Claire Pasvolsky, a lecturer and academic in the School of Creative Industries, suggests further breaking up the schedule method into mindful hourly segments.
“Once you have created your Daily Running Order, and before you enter each new hour,” says Pasvolsky, “ask yourself: ‘what is my intention for this hourly segment?’” At the end of each hour, you then check in with yourself and ask, ‘did I achieve my intention?’
Pasvolsky stresses the benefit of checking in with yourself. “This is really important,” she says, “because we often underestimate how much we actually do achieve on a daily basis.” Affirming your accomplishments, no matter how small or trivial they seem, sets you up to make more. Writing them down on paper can be even more effective.
Take regular breaks and stick to your schedule
Jordan Pasterfield, who studies a Bachelor of Occupational Therapy, echoes the sentiment of mindfulness. “If you’re planning on doing a full day of study,” she says, “work out the hours and don’t go over or under them.” Jordan also recommends leaving your phone in another room and regular, but short, study breaks of about 10-15 minutes per hour of study. This can be a good chance to get up, stretch those legs, reply to that message, and grab a well-earned snack.

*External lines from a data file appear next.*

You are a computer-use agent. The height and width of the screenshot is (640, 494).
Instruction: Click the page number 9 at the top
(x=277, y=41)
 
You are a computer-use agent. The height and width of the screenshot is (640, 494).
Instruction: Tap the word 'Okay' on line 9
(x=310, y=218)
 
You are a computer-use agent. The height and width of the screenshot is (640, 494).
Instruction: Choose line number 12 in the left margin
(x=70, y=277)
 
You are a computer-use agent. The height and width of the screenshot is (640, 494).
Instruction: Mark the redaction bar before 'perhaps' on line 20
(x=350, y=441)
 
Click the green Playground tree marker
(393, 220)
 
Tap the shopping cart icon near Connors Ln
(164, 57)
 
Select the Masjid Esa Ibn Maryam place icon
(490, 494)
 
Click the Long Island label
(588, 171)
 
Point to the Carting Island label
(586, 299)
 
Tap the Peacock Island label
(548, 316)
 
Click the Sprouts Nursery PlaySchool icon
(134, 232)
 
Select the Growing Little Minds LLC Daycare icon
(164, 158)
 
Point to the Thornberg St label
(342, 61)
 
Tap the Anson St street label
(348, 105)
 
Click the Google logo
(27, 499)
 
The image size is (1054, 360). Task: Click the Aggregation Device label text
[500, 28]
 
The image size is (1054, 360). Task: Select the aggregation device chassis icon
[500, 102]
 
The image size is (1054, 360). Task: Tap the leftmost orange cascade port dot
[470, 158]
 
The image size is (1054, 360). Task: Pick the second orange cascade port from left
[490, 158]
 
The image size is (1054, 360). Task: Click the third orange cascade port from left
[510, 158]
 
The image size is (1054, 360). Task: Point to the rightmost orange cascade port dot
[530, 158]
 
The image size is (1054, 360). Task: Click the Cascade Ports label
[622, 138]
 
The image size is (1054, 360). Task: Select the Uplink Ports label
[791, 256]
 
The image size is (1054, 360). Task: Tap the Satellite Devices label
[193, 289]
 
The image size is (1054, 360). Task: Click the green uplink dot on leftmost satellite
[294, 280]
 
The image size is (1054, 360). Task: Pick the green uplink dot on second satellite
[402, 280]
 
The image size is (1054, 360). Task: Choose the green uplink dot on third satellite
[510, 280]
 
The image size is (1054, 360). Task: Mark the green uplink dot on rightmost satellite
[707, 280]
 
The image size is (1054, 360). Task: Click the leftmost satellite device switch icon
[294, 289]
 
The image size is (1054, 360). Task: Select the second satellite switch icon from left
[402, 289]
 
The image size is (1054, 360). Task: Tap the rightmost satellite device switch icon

Staying hydrated and lightly fed will keep you focused. It’s easy for the brain to get side-tracked if you’re hungry and thirsty, so remember to take care of your physical needs as well. Stepping outside for some fresh air and sunshine can also give your brain a massive boost.
It can be hard to re-focus after a nice break. But Charles Hersey, a Bachelor of Nursing student, has a novel way of getting back into rhythm.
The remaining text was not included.